Extracted text:
"""
Marin Mania – Marin Alsop in the UK
The star conductor tells Michael Burland about a momentous period in her already stellar career, her lifelong love of Leonard Bernstein and his music, and how she is celebrating his centenary.
Published on April 19, 2018
www.marinalsop.com

If you check the dictionary for the definition of ‘busy’ it will probably say ‘see Marin Alsop’. The next couple of years are set to be massive for the world famous conductor. Marin is currently the music director of the Baltimore Symphony Orchestra and also the São Paulo State Symphony Orchestra in Brazil, in 2019 she takes over as chief conductor of the Vienna Radio Symphony Orchestra in Austria (she’s already chief conductor designate for the 2018-2019 season), and in among all that she’s finding the time to celebrate her beloved Leonard Bernstein’s centenary in the US and Britain. I started our chat by asking Marin not to hit me as I posed my first question!

Marin, congratulations on your new roles and all the success you’ve already had. I notice that all the news items about them start with the same phrase. You’re the first woman to be appointed artistic director of the Vienna Radio Symphony Orchestra, the first woman to conduct the Last Night of the Proms, the first woman to be director of a major American orchestra at Baltimore, the first woman to be awarded a MacArthur Fellowship award... are we anywhere near talking about you as a conductor rather than ‘a woman conductor’?
"""
Given material:
"""
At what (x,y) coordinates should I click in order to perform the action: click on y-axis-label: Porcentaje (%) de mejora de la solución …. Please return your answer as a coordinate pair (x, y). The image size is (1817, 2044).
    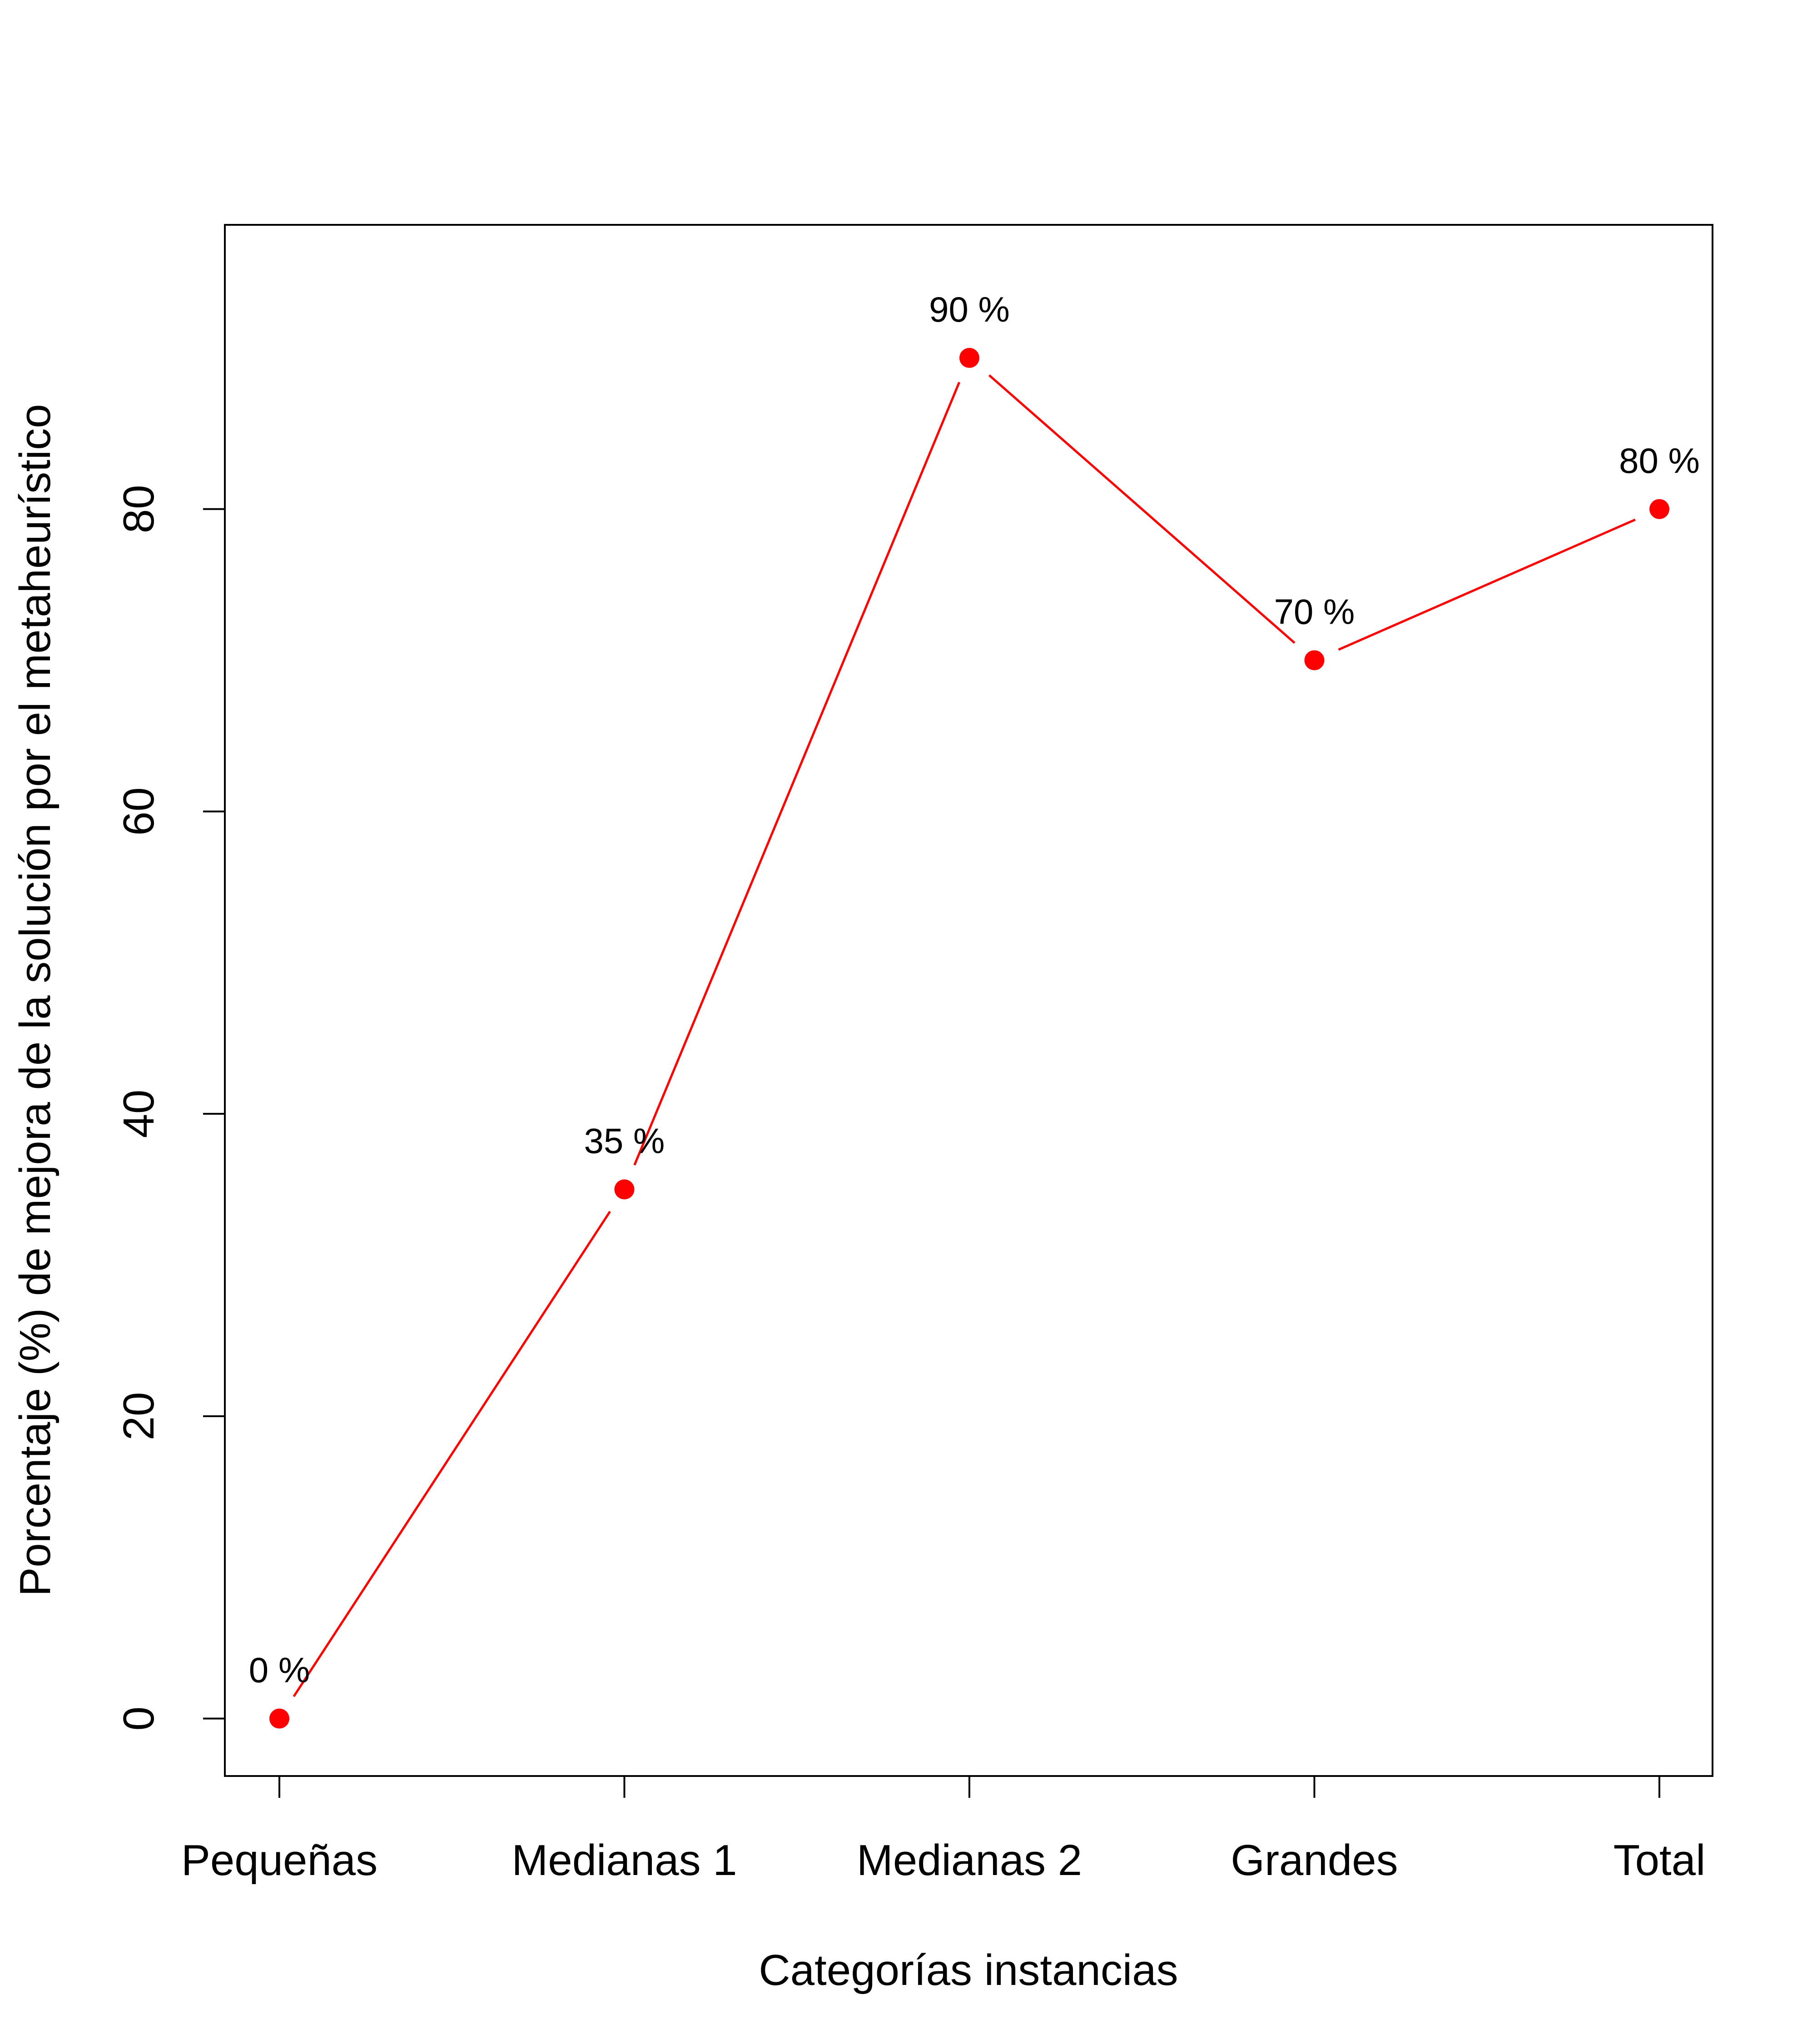
    Looking at the image, I should click on (35, 1000).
"""
Work instruction:
According to the Marin Alsop article above, which orchestra does she take over as chief conductor in 2019?

Result of the task:
The Vienna Radio Symphony Orchestra in Austria.